I would just like to go on record as saying that if a person leaves a round object with a projecting flat surface around it's edge hanging in the barn, and if said object is made of a straw-like material, and a donkey or donkeys should happen upon said object, certain misunderstandings are inevitable. How were we to know it was her hat? We don't wear circular, pot-shaped objects with a shelf all the way around the edge on our head. She says it's ruined, but it actually matches her rather disheveled appearance better with pieces missing. All that fuss and it was really rather bland.
Our delivery of hay for the next year has not yet taken place owing to a rainy spring. The woman borrowed two bales from the tall woman but after tonight that will be gone. I'm very concerned - what if the woman just can't be bothered trying to find us interim food? I've always worried that this day would come. I can't share my worries with Jack, he's spent too much time already worrying about where his next meal will come from. I have a nagging fear that we will be reduced to living off the woman's collection of old straw hats.

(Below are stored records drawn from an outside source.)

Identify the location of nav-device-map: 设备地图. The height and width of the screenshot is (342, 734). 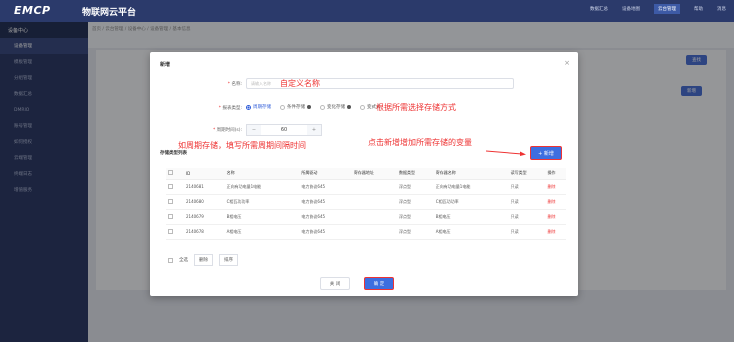
(631, 10).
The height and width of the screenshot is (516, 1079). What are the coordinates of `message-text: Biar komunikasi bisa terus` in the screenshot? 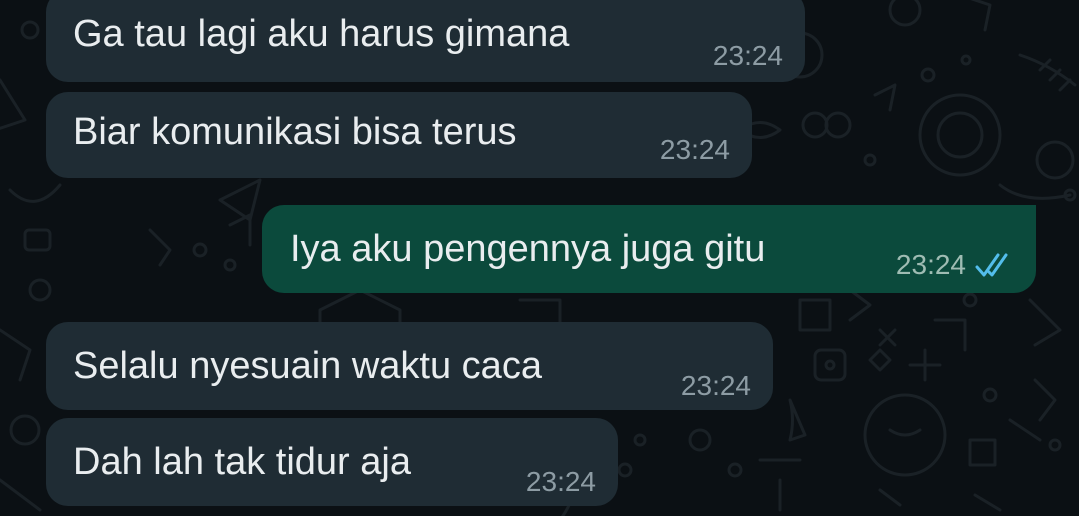 It's located at (295, 132).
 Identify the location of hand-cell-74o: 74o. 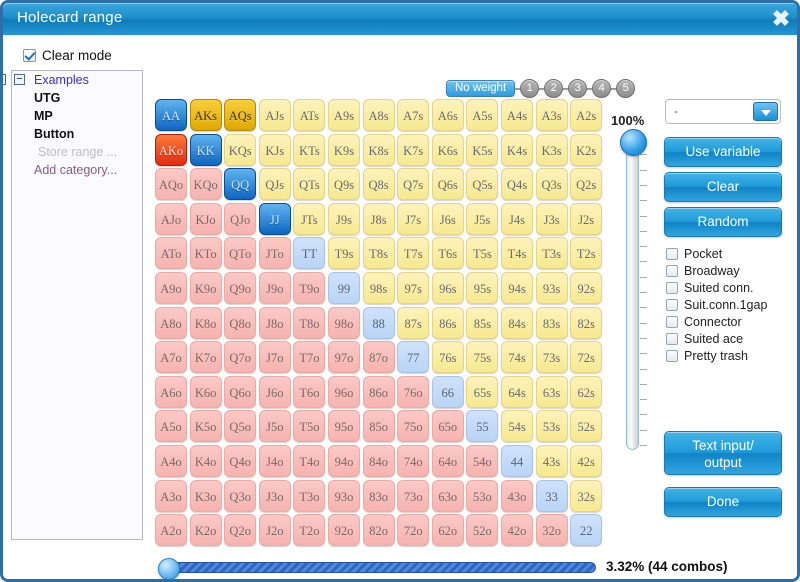
(414, 461).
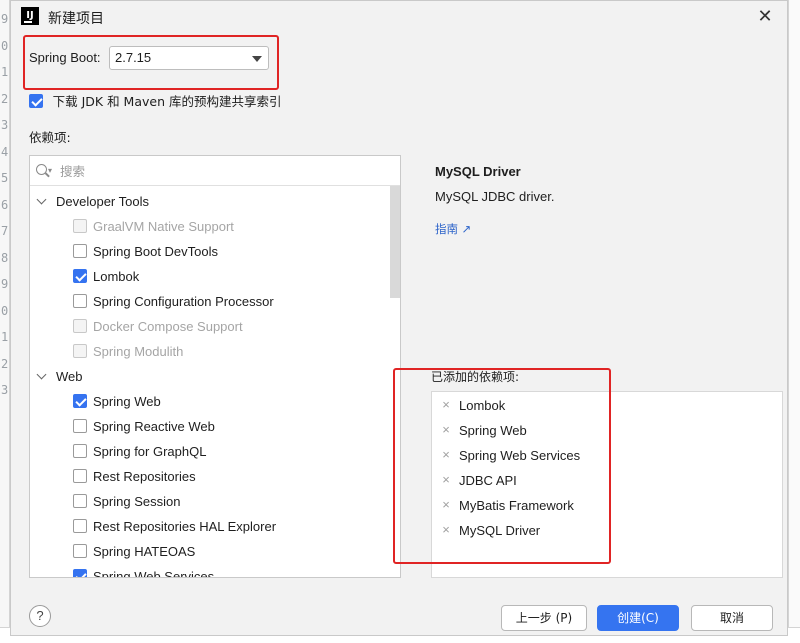  I want to click on tree-item-label: Rest Repositories, so click(144, 476).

On the advice of a friend who knows these things, the woman set about checking Jack's gums for their "capilliary refill". Given Jack's advanced age, she wants to keep a close eye on all systems. She finally backed him into a corner and, prying back his top lip, proceeded to press her thumb very firmly on his upper gum. He was highly affronted and as retribution for this personal assault, he pressed his hoof down firmly on her foot, thus checking her refill time. His refill time was much better. "Landsakes", he said "can't a body doze off for a second without crazy people taking liberties with their chewin department." He's a very wise donkey indeed to have figured things out so quickly.